To start with it went okay, I took small steps like not making a complete pig out of myself eating lunch. We had an exercise where we paired up with someone and had to learn five things about each other and repeat them pack to the
class, I mean serious interview candidates. I always felt stronger in one-to-one situations because its always easy to balance the conversation and built a good rapport with the other person in the short space of time.
Then we had the group task. I knew how this went I had seen the Apprentice enough – three types would emerge – the ‘annoying idiot who knows nothing’, the clever one who takes charge and those who you can’t remember up until Week 6 when you start realising that they are going to be a finalist.
But the problem here was we didn’t have 6 weeks. And everyone in the room knew how this was going to go down – they had to be the leader. I knew I had to pull a bit of extrovert out of somewhere to succeed.
So we were split into three groups – four in each team. And the challenge was to build the biggest tower out of paper straws.
I have no idea why – maybe part of the job role was building towers. I didn’t seeit in the job description – I remember it involving organising events, and leading groups in training sessions, but well… towers it was.
Once the task started it descended into chaos. It was loud and rowdy in the room and in my team two of them went all out, leaning more toward ‘annoying idiot who knows nothing.’ So as they tried their best to talk over each other I slumped back and knew I would not rise to the occasion this time.
The third person was trying to chip in, this time by grabbing the straws and tape and getting a tower thrown together. The other two realised what was going on and started shouting directions to the creator.
Maybe I can get this job if they see my other skills. I thought (wrongly), so I quickly made an assessment with the materials before they were quickly thrown together planning on how to made it sturdy but make it as high as possible. Maybe I could show them the sketch and change their minds while there was still time.

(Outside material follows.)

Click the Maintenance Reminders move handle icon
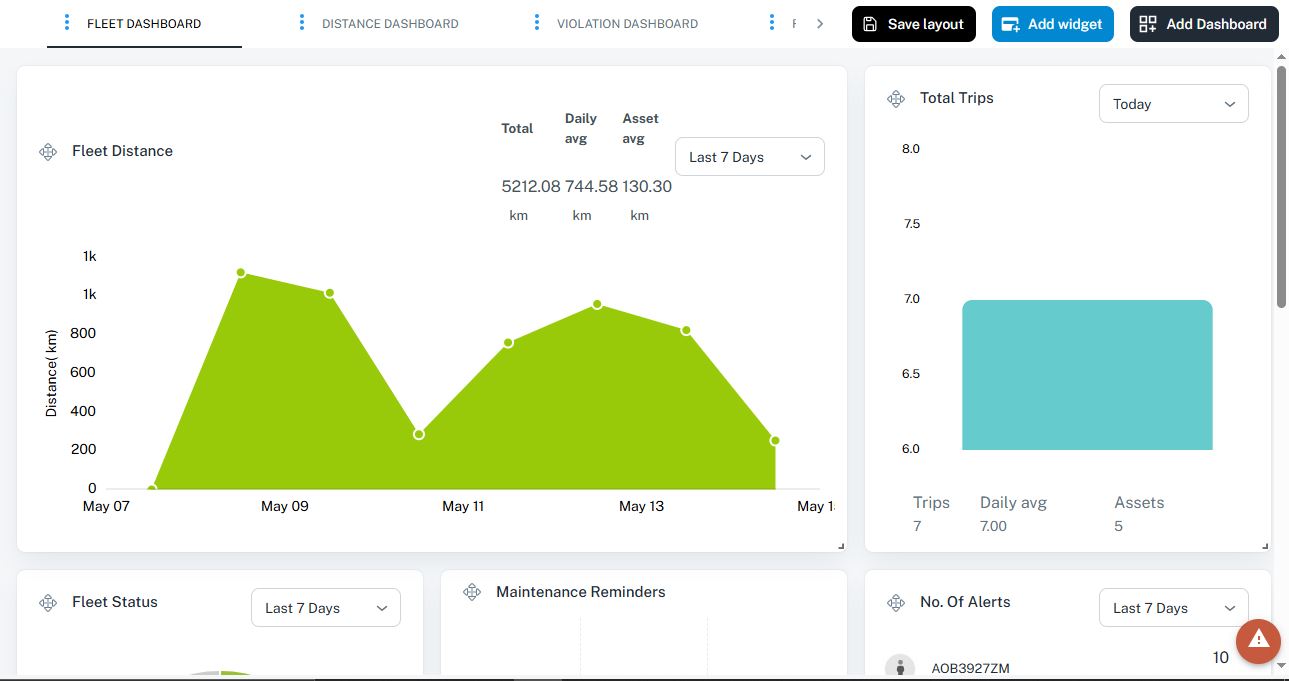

I was going for a triangle design, but by the time I had finished they had put a massive contraption together….
As it was presented by the loudest loud mouth it was actually kind of satisfying watching it fall apart as she spoke (even with the knowledge that I knew I did not have the job).
Of course I didn’t get the job – they wanted me to lead in ways I couldn’t – not in that situation and for years it made me hate being an introvert.
It falsely made me believe that being the loudest and always having an opinion was the way to get ahead.
It was only when I got appreciation for my introvert skills – being able to plan, think, be analytical that I began to love who I was again. It also made me realise that a good leader isn’t necessarily the good presenter but the one who has the vision. And sometimes the person with the vision is the type to sit back, be quiet and draw out that stupid, sturdy, straw tower.
Years later I would see the organisation I had attempted to join in the news for the wrong reason. They had banned clapping at their conferences and encouraged the use of ‘jazz hands’ by the audience instead. I laughed – to think I wanted to work with such a bunch of pussies.